In a twisted tale of domination, Brazilian veteran Selton Mello portrays Lourenço, a pawn shop owner who plays power games with poor locals. All goes well, until the buttocks of a sexy woman and a reeking drain in the toilet trigger him to lose control.
Drained is a very dirty – even scatological – movie that compels the viewer to love and to hate their cinema experience. It is a modern translation of what French writer Roland Barthes defined as “text of bliss” in his book ‘The Pleasure of the Text’. In his words, “the text that imposes a state of loss, the text that discomforts (perhaps to the point of a certain boredom), unsettles the reader’s historical, cultural, psychological assumptions, the consistency of his tastes, values, memories (…)”. This is also applicable to cinema, and particularly visible in Dhalia’s film, and not just because of the rancid and unpleasant smell coming from the drain.

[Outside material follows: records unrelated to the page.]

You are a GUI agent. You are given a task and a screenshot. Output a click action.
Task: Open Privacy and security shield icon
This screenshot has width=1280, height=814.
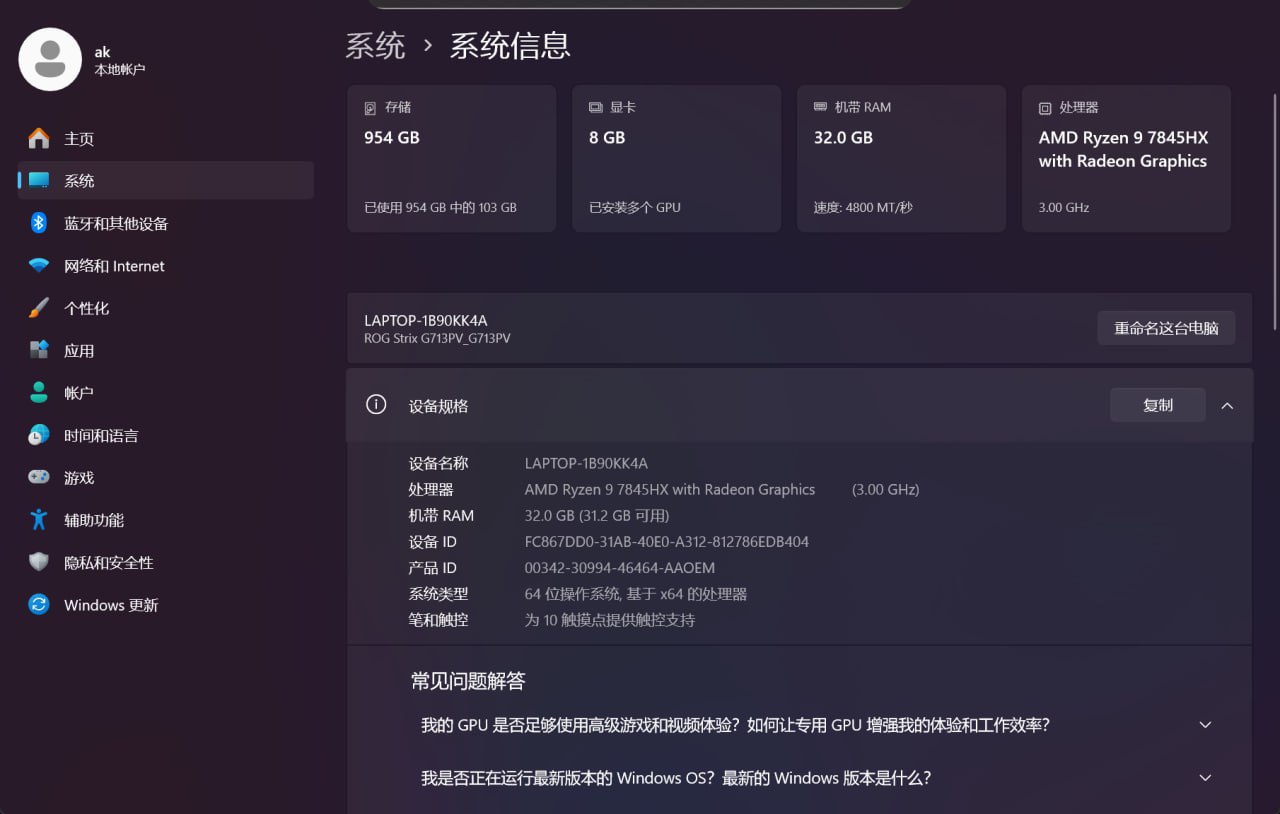(39, 562)
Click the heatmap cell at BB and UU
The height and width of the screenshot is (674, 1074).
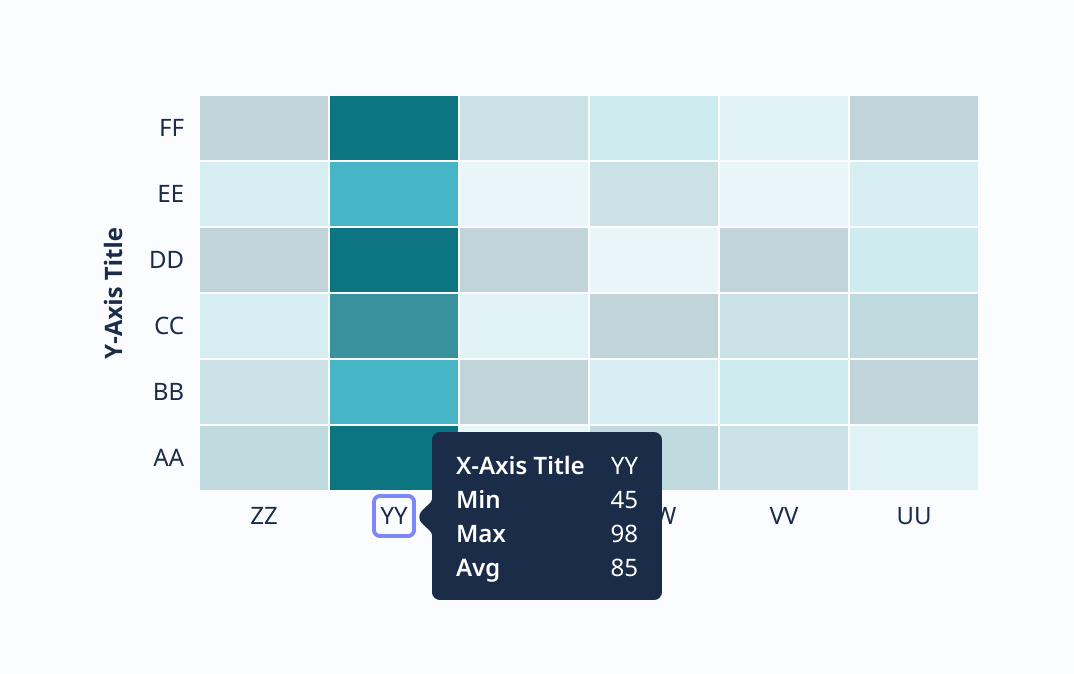tap(914, 392)
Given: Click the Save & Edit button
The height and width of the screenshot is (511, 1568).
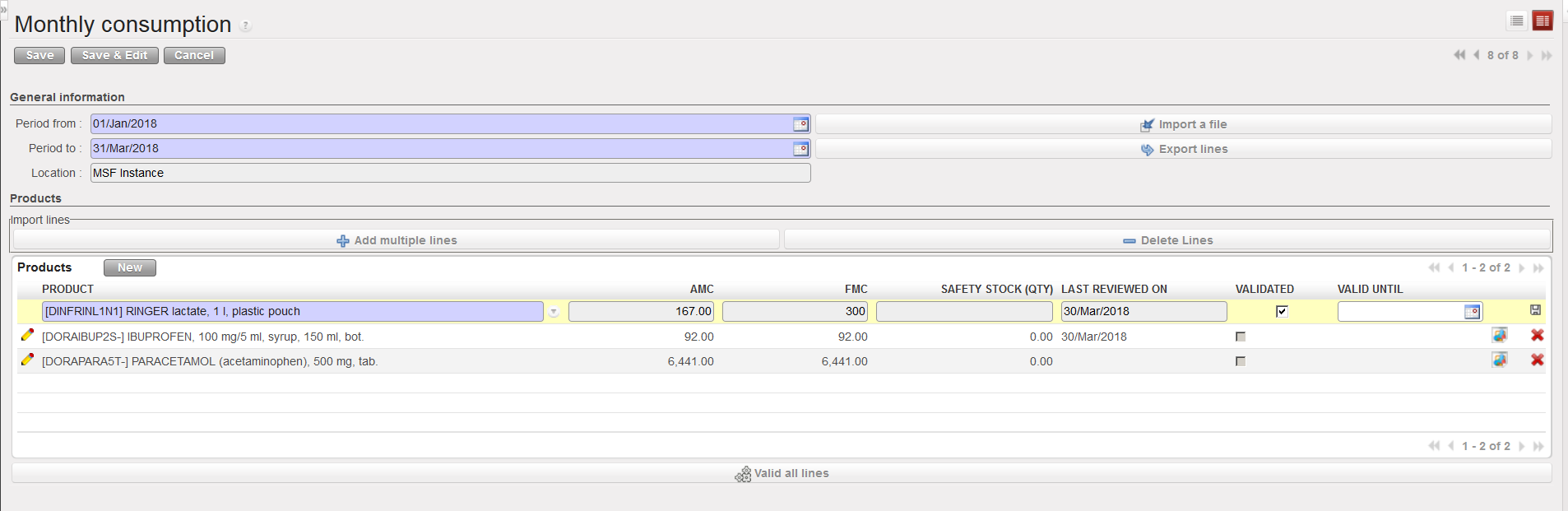Looking at the screenshot, I should 114,55.
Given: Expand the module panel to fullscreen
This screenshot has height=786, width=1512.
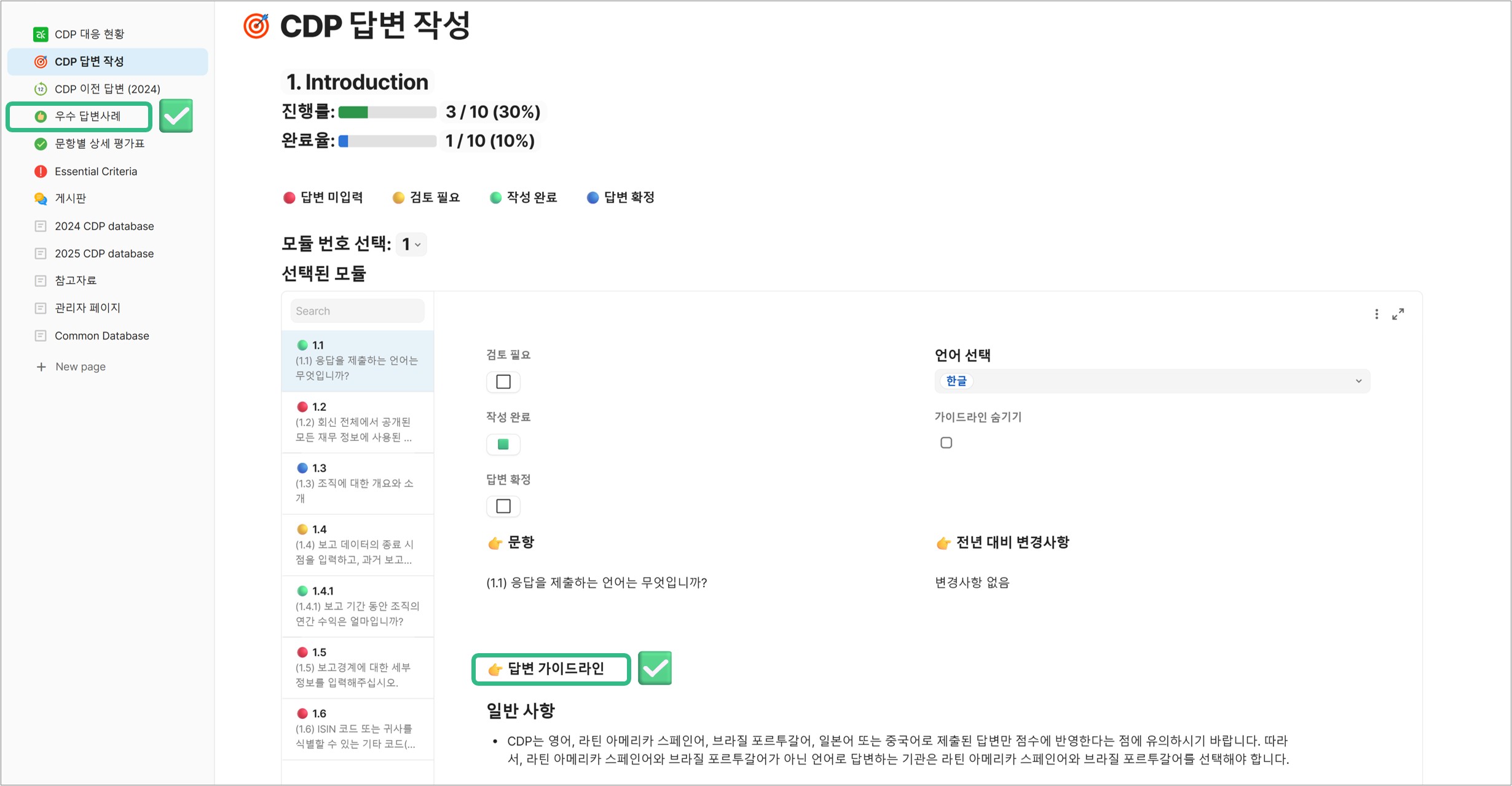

The cinematography is set in a dirty São Paulo. The Brazilian metropolis is grey, the colour of anhedonia, the colour of motionlessness, and also the colour of monotony and depression. Lourenço’s behaviour and appearance are repulsive. The greasy hair, his lack of sensibility, his sense of Brazilian sarcasm – an inventive response to the conformism to capitalist laws.
The soundtrack provides a subversive dive into the garbage and trash taste of the lower middle class. Taking the pop dancer and singer Tiazinha and transforming her into a Latin Olivia Newton-John is a good example. Let’s get physical!
The characters make up a vast ensemble of flat types: the sexy waitress, the music box owner, the violinist, etc. The actors Alice Braga, Milhem Cortaz and Silvia Lourenço were relatively unknown at the time the film was launched and have since become more established.
Lourenço has a perverse obsession with fake body parts (a glass eye, a wooden leg) and all the tiny and irrelevant objects he deals (old currency notes, a revolver). They are the dirtiest aspect of the film, which recalls E.T.A. Hoffmann’s tale ‘The Sandman’ and its hidden images. It was the first examples in the history of literature when a man was infatuated with a doll. Dolls are not women; men are not robots.
In Drained, the protagonist falls in love with a woman’s derriere instead. He is not even able to say her name and recognise her face! The synecdoche is crucial in understanding the decaying system to which the Lourenço belongs, as well as his disturbed vision of love and lust.
The Brazilian movie has similarities with Videodrome (David Cronenberg, 1983), because it delves with men turning into machines, and with Perfume: the Story of a Murderer (Tom Tykwer, 2006), because it portrays the search for the perfect scent.
Ultimately, Drained is a tribute to the imperfections of life and the hidden beauty of ordinary objects. It`s time to open your heart, embrace the dirty smells and “the feeling of things”, Lourenço urges at the end of the film.
This filthy movie has received international praise and it is widely available in many countries. It won the Best Latin American Film Award (FEPRASCI) and was presented at Sundance Film Festival in 2007. DMovies selected it as one of the 16 dirtiest Brazilian films of the past 10 years.